Charles emailed Appellee versions of the Award Agreements for Appellee and Glenn Marcum4 on June 27, 2008. These documents, which Appellee testified he believes Charles drafted, differed from Mr. Ervin’s initial draft. In part, the version of the Award Agreement that Mr. Ervin had emailed to Charles and Appellee on March 26, 2008 included a “sale option,” whereby if an employee was terminated under certain circumstances, he would have the option to require the Company to purchase his vested profit units, subject to certain conditions. In the versions that Charles sent to Appellee on June 27, the “sale option” had been removed. Charles also then emailed Appellee a version of the Plan on June 30, 2008. Appellee made revisions to the Award Agreement and the Plan and emailed them back to Charles, Robert, and Mr. Marcum on June 30, 2008. In the body of the email, Appellee wrote, “Review the docs.
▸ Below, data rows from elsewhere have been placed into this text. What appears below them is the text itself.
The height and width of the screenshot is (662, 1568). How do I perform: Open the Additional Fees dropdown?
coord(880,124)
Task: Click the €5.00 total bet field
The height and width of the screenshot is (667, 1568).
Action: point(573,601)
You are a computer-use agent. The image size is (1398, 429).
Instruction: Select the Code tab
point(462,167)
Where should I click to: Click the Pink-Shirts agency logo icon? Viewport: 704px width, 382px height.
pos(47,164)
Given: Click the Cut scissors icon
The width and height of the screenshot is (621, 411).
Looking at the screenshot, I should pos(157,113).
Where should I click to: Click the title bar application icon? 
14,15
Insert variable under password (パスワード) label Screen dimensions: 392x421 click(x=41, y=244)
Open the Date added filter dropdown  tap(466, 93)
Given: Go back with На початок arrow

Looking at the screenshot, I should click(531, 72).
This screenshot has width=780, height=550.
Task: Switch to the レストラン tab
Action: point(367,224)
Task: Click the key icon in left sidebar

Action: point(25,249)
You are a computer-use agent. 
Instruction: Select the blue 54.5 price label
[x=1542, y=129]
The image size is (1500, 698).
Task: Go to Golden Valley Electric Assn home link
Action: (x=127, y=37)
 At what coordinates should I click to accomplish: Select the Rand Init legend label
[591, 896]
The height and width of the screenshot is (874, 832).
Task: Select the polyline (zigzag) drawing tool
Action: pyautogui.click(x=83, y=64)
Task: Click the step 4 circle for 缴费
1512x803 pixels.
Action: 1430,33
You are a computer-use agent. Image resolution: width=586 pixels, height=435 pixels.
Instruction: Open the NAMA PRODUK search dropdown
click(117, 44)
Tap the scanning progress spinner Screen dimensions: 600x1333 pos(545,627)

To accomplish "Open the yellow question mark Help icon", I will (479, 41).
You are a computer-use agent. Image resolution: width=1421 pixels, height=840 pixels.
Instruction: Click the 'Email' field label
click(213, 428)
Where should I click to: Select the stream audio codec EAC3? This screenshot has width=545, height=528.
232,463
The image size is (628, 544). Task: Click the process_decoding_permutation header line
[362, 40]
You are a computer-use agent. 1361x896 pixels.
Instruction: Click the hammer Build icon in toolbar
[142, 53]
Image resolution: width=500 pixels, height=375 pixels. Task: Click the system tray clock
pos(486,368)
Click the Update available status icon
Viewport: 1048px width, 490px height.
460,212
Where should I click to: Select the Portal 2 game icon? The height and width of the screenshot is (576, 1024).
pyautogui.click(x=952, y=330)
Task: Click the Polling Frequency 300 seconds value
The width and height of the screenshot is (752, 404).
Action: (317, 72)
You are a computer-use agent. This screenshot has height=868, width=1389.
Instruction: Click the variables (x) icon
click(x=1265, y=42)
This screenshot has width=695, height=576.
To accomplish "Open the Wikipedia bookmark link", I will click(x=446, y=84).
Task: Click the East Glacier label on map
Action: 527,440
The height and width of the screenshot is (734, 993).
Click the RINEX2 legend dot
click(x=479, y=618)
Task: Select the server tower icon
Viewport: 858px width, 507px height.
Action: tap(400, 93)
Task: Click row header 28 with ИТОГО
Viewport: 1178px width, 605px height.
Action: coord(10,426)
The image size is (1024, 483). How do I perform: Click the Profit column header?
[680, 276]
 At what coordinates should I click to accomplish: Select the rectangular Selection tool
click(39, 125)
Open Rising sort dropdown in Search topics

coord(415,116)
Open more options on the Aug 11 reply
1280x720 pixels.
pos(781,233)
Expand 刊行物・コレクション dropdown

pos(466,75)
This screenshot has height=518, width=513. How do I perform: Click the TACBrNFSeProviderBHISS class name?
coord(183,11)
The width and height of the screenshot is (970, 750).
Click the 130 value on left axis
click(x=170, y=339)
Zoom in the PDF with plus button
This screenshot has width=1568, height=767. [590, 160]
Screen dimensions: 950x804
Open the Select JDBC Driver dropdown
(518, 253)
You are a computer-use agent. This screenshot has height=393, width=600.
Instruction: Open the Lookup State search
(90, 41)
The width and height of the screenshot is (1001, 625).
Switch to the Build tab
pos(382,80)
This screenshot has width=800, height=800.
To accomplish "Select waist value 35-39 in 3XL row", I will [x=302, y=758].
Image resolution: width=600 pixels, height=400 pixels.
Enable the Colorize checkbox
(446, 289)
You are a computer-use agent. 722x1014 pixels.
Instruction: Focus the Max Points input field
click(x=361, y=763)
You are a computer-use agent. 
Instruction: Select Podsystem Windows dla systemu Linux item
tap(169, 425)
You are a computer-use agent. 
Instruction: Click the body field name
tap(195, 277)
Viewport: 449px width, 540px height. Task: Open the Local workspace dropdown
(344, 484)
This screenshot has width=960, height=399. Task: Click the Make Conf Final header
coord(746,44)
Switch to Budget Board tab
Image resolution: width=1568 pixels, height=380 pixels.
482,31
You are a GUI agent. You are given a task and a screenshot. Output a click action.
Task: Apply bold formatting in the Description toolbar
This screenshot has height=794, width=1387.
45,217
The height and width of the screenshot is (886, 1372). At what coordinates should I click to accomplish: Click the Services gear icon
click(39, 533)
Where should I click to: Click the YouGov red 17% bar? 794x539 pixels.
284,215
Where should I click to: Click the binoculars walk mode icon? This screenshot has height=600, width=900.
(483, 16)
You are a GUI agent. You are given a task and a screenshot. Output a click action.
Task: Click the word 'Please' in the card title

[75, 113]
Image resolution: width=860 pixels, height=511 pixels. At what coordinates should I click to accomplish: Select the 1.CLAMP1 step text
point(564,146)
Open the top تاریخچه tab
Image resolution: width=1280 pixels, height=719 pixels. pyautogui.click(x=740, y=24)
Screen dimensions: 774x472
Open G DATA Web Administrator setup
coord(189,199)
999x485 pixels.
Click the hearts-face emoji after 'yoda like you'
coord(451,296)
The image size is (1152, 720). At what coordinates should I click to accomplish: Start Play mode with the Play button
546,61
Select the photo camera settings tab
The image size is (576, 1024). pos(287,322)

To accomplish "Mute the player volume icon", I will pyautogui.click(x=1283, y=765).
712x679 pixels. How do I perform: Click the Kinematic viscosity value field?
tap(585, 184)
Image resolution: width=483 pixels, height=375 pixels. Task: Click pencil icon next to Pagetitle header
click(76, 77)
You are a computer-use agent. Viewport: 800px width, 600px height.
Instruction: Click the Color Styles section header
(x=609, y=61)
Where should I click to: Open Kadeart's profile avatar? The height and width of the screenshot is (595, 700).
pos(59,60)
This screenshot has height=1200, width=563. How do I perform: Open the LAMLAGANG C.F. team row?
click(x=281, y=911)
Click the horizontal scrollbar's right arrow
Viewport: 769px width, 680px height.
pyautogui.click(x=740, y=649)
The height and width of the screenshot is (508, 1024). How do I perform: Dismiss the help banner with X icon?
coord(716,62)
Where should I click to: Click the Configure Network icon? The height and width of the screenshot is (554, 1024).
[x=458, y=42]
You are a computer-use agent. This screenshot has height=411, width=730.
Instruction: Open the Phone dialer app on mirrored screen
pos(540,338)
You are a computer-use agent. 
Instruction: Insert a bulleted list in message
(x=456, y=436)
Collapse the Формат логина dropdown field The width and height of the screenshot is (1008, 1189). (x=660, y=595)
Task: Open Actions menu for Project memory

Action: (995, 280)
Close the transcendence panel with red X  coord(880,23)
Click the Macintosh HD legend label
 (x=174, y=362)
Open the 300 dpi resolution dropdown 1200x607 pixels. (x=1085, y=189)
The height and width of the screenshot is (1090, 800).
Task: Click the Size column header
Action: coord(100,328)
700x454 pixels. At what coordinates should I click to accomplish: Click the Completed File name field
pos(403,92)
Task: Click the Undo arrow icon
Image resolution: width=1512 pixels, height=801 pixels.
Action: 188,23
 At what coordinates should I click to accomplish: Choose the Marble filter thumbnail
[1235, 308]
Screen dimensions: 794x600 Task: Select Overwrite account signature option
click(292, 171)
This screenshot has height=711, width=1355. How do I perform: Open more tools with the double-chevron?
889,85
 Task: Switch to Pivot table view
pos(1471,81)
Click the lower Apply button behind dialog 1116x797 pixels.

I used [Mr. Marcum’s] agreement as the markup. Once we all agree on the language, I will adjust [Mr. Marcum’s] to reflect my vesting dates.”5

3 The remaining brothers—Bill, Robert, and Tom—all testified similarly that they were not very involved in developing the Award Agreement and the Plan. Instead, Charles was in charge of that. 4 When Appellee joined Adenus, Mr. Marcum was both a board member and served as executive- level personnel there, running the Adenus Solutions Group. Mr. Marcum subsequently left the company. 5 The vesting schedule applicable to Mr.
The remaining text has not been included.